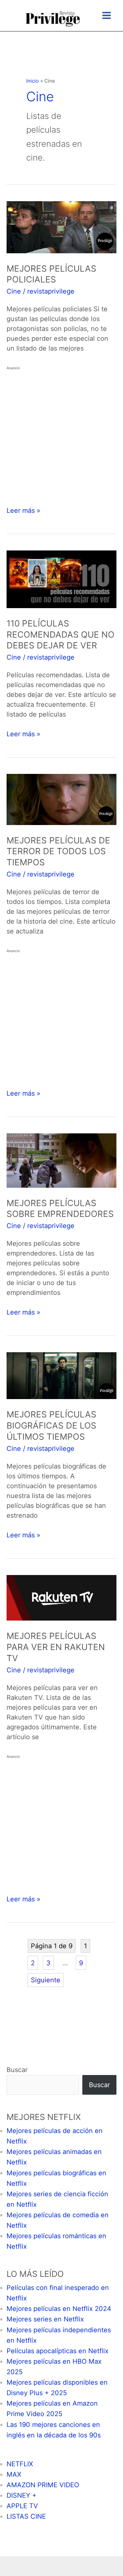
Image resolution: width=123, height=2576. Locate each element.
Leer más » (23, 510)
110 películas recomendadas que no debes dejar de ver (60, 634)
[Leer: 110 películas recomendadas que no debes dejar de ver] (61, 579)
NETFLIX (20, 2464)
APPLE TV (22, 2506)
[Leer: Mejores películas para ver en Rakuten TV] (61, 1597)
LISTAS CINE (26, 2516)
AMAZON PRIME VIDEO (43, 2485)
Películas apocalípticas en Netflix (58, 2351)
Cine (14, 291)
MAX (14, 2474)
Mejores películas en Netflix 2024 (59, 2309)
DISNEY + (21, 2495)
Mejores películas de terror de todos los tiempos (58, 851)
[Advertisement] (61, 434)
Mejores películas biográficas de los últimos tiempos (51, 1425)
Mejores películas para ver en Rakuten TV (56, 1647)
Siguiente (45, 1980)
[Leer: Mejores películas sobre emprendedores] (61, 1160)
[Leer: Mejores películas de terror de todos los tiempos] (61, 799)
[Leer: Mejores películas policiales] (61, 227)
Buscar (17, 2070)
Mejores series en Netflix (45, 2319)
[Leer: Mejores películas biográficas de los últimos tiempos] (61, 1375)
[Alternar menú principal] (106, 15)
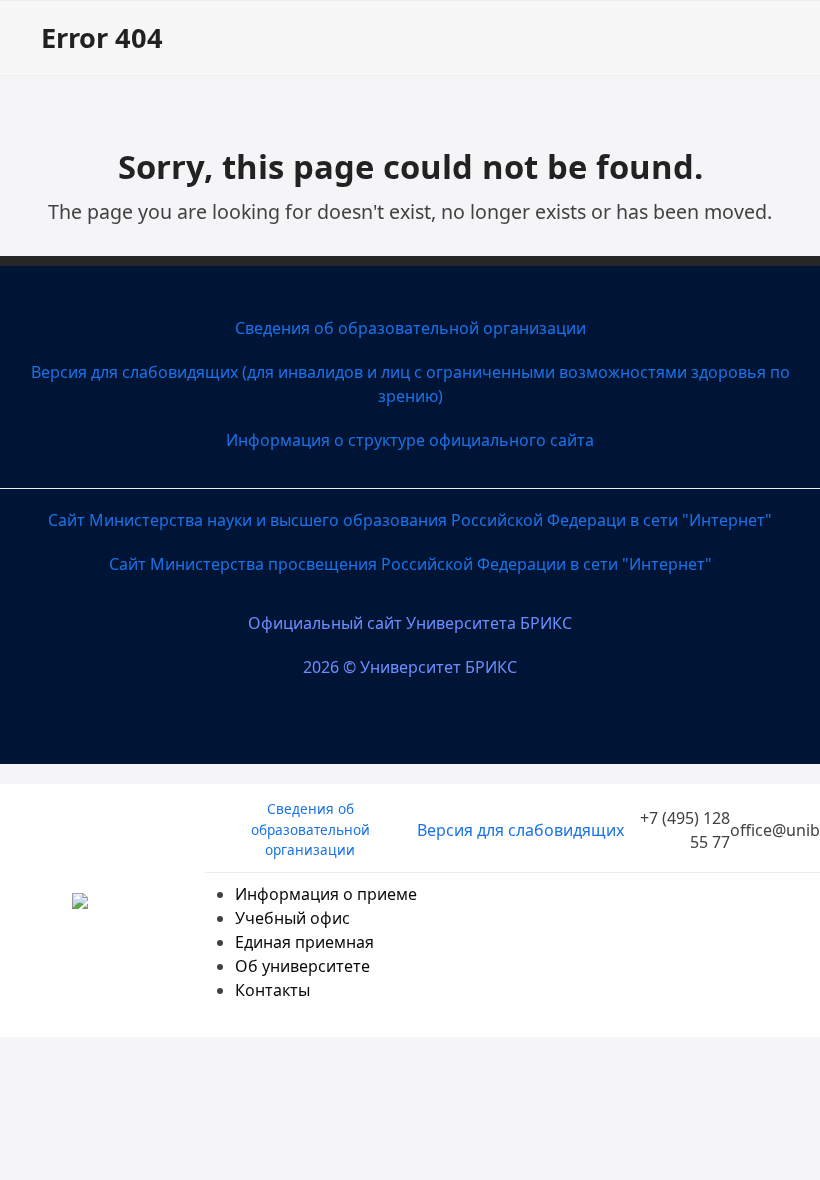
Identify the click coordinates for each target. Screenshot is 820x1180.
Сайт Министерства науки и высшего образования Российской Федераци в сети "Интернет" (410, 520)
--*--
§ WHAT YOU ARE ASKED TO DO
Please copy the lines above, starting at the one that holds "[Leer: Mejores películas biográficas" and stopping after the last line, exactly as they appear and minus the pictures.

§ ANSWER
[Leer: Mejores películas biográficas de los últimos tiempos] (61, 1375)
[Alternar menú principal] (106, 15)
Identify the click coordinates for each target. Screenshot is 820x1180.
Сайт Министерства науки и высшего образования Российской Федераци в сети "Интернет" (410, 520)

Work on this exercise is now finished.